---------- Document extract ----------

- South Beach is 6 on this map of the 2021 election
- District: New Providence
- Electorate: 4,019 (2011) 5,625 (2021)

Current constituency
- Seats: 1
- Party: Progressive Liberal Party
- Member: Bacchus Rolle

= South Beach (Bahamas Parliament constituency) =

Bahamas parliamentary constituency

South Beach is a parliamentary constituency represented in the House of Assembly of the Bahamas. It elects one member of parliament (MP) using the first past the post electoral system. It has been represented by Bacchus Rolle from the Progressive Liberal Party since 2021.

== Geography ==
The constituency comprises an area on the south coast of New Providence, outside the city of Nassau, the capital and largest city of the Bahamas.

---------- Extracted entries ----------

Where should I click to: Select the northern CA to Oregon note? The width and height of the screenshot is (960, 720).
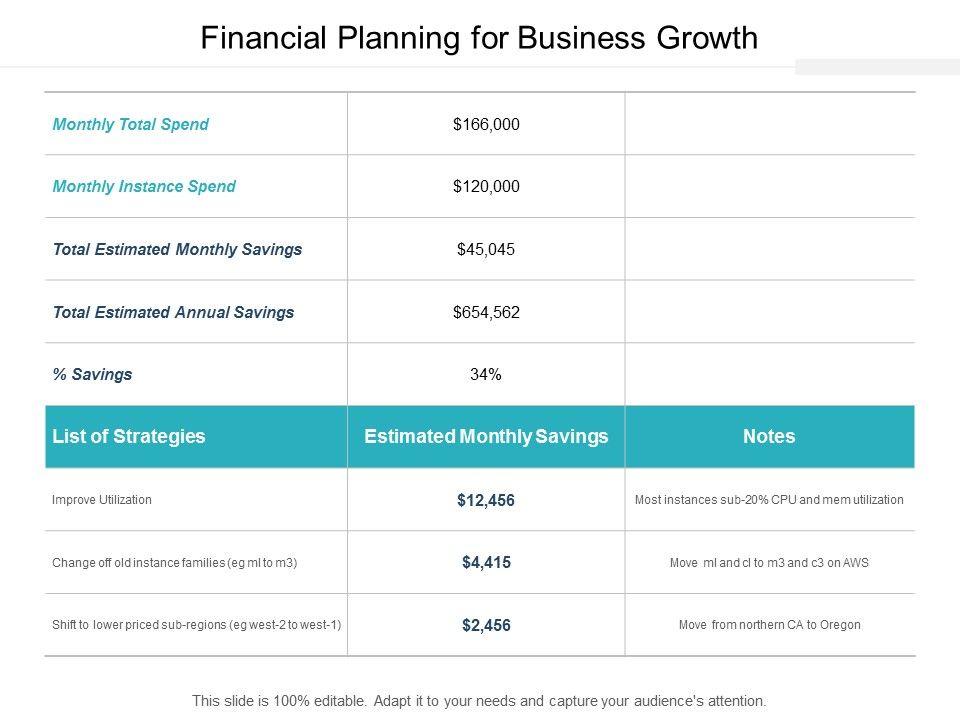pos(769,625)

----------
---------- Extracted entries ----------

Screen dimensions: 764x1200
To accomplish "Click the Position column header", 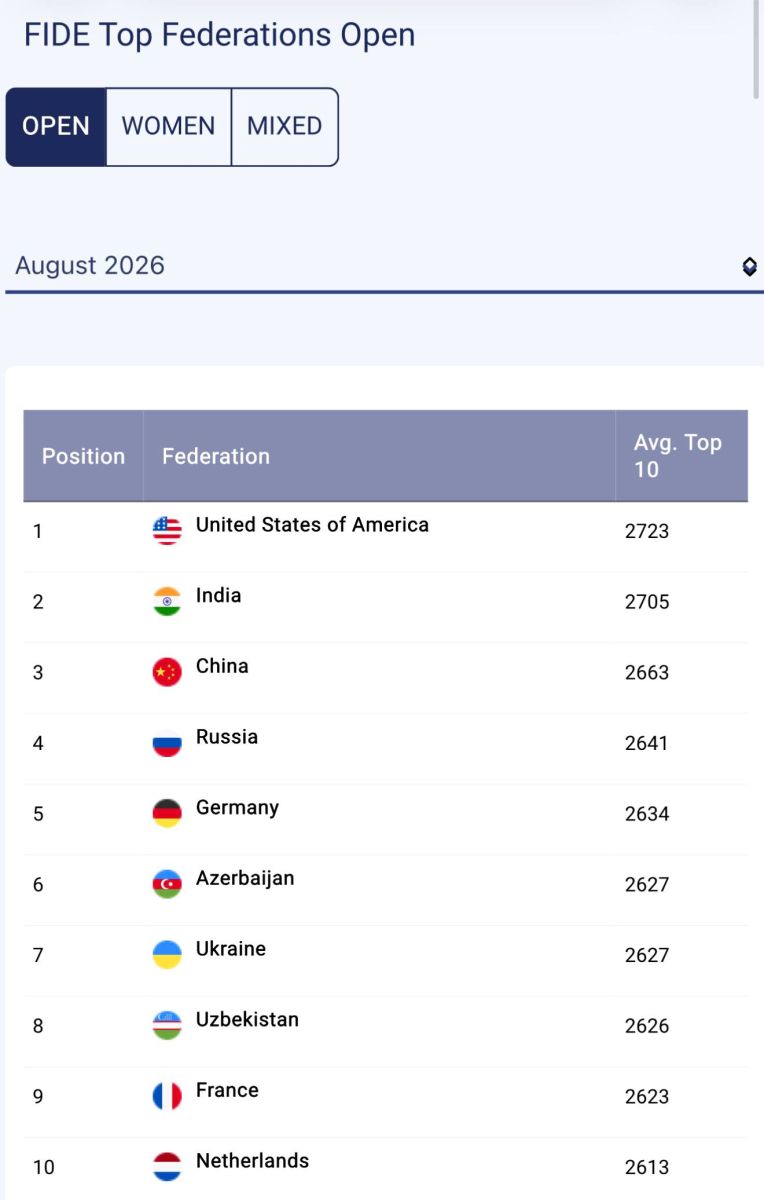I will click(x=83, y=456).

----------

▶ What needs to be done
Please state which electoral system South Beach uses to elect its member, according to the South Beach constituency text.

▶ Written response
First past the post.